When software is modified during a project implementation, the resulting source code and its essential knowledge is often handed to another organization for support and maintenance. As much as we try to maximize the capture and transfer of knowledge, the harsh reality is that much of it drops to the floor. The team supporting the code is not the team that made the modifications. This starts to become a huge problem especially as the number and complexity of modifications accrue over time.

Product teams end up diagnosing problems

When failures occur in software modifications, such as when a new product release is deployed, it may not be obvious where the problem exists. From the customer point of view, a failure is a failure, so the nuance of origin is an internal point of distinction only. At the end of the day, the software needs to be fixed. What tends to happen is that the time-consuming effort of diagnosis trickles down to product teams, which draws capacity away from doing other things. From a pragmatic point of view, this gravitational pull towards product makes sense — without proper diagnosis, it would be hard to determine if the problem was in the core product or the software modification.

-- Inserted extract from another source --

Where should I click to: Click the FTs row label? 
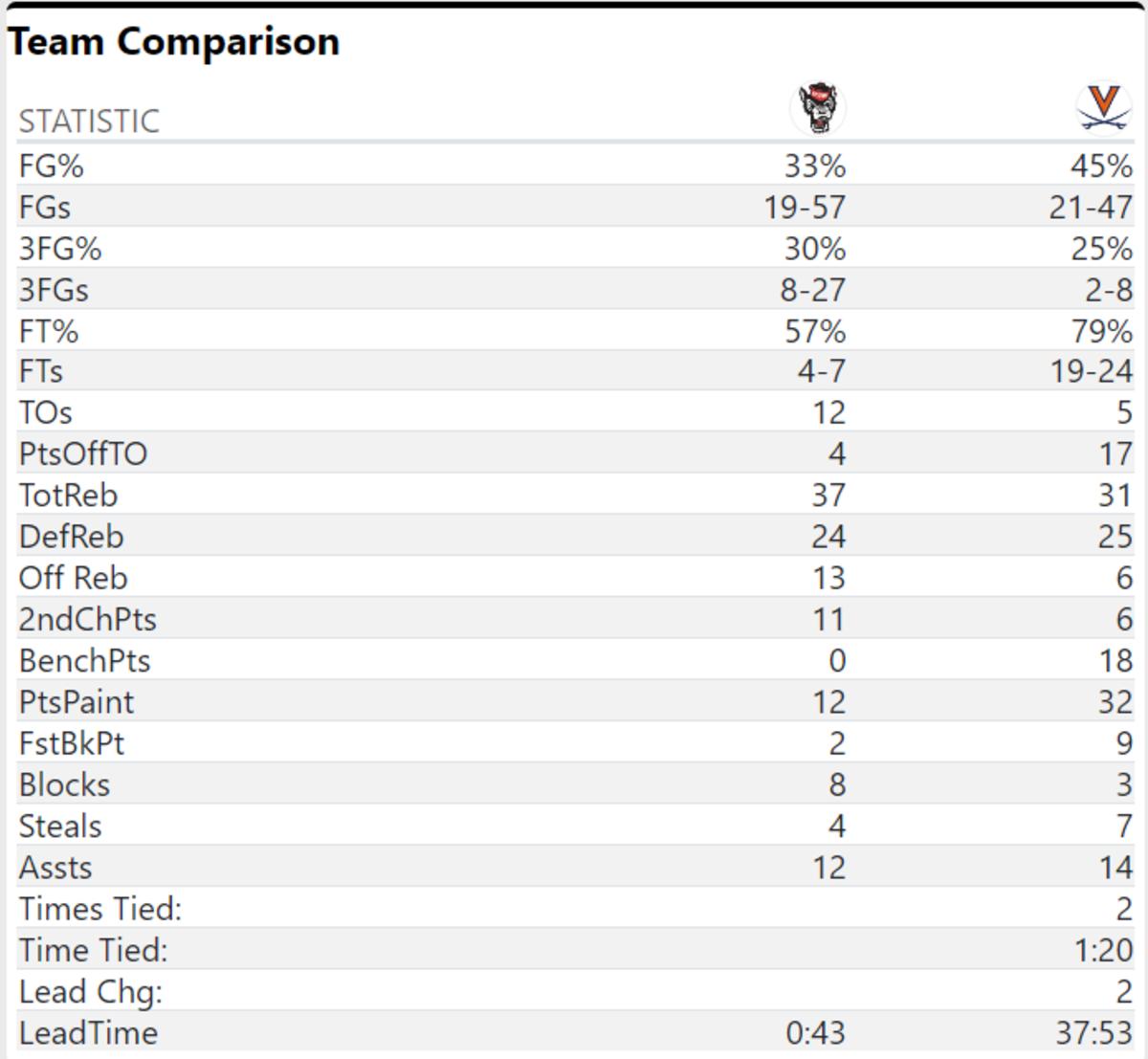click(x=41, y=371)
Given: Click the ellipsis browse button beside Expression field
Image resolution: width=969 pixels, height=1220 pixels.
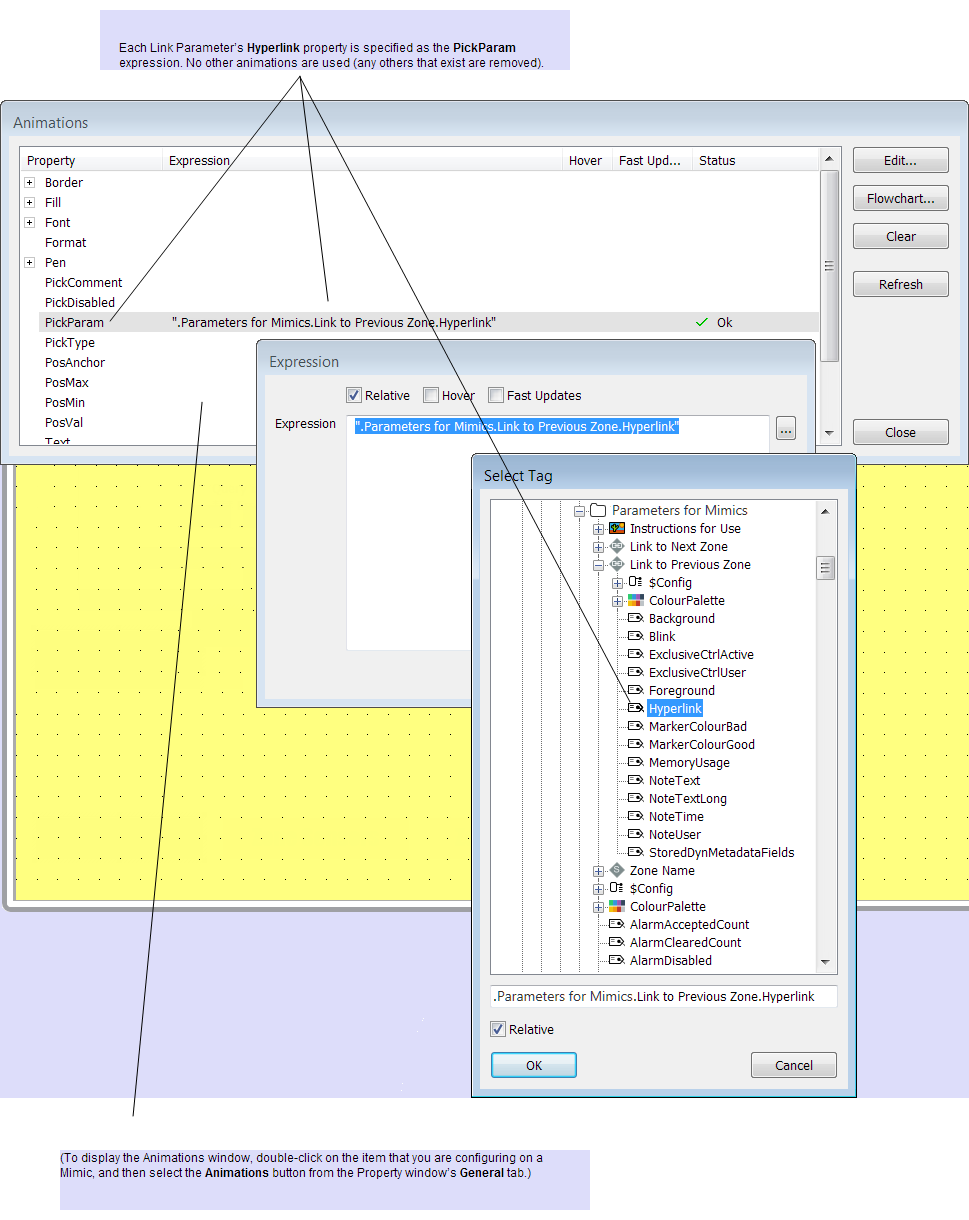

There are certainly other unintended consequences that we may have missed, but central to all of them is that the institutional practice of software modification has a real and measurable impact on the business. Modification is a form of variance or entropy, and in the discipline of software engineering, we do everything we can to minimize variance because it inevitably leads to complexity, and that can degrade both quality and customer satisfaction.

In the next article, we will be outlining a set of principles aimed at guiding how we recommend designing products with customization in mind. Understandably, these kinds of philosophical and behavioral changes take time to embrace. The first step is anchoring our thinking around a core set of principles that begin to shape future decisions.